Update: An FAQ update went up this afternoon, breaking the drought.

On the one hand, it is probably best to say nothing when you have nothing to say.

On the other hand, over two weeks’ worth of people seeking but not finding anything new gets you an awful lot of unearned page impressions and an awful lot of people tired of providing them.

The website has the perfect right to do what it likes, but this hiatus does illustrate what is becoming a growing problem with computer hardware websites.

Hurry Up and Wait

To me at least, the pace of product introduction seems to have slowed down a bit and clustered a lot. Nothing really significant happens for a month or two, and then BANG for a little while, then back to next-to-nothing for quite a while. Short floods, long droughts.

This arena is getting bi-polar. Or perhaps the old term for the condition is more fitting: manic-depressive.

It also seems to me like expectations have changed. People seem to want more before they spend their money, and for the most part, they aren’t getting it. It’s true that many new products offer but slight improvement over older models, but it seems like the bar has been raised.

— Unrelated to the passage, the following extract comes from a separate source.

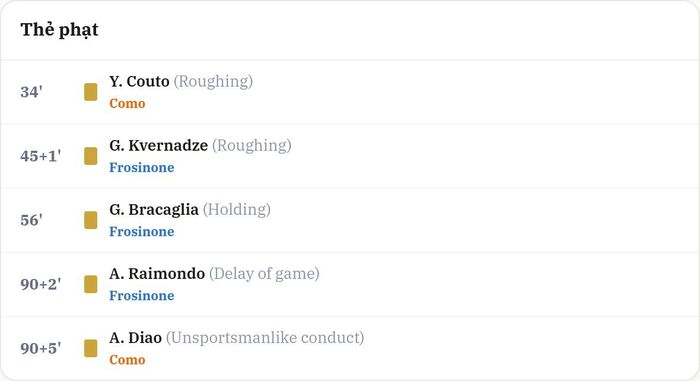700x381 pixels.
Task: Click the 34' minute marker
Action: pyautogui.click(x=31, y=92)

Take memory. The introduction of DDR, and the introduction of dual DDR are pretty much equivalent events. If anything, dual DDR offers a bit more than the initial DDR.

But DDR was rarely if ever described as a “disappointment” the way dual DDR has been.

I don’t know if people are more jaded, or just don’t know what’s going on, but Granite Bay is not a performance “disappointment.” It does what could be reasonably expected from it. The problems with Granite Bay are its high price and its late arrival with the promise of cheaper, better motherboards coming in a few months. Not performance.

I’ll tell you right now, unless Intel has come up with some serious voodoo for memory, Springfields and Canterwoods will be little better than GBs, simply because faster memory doesn’t help performance a whole lot.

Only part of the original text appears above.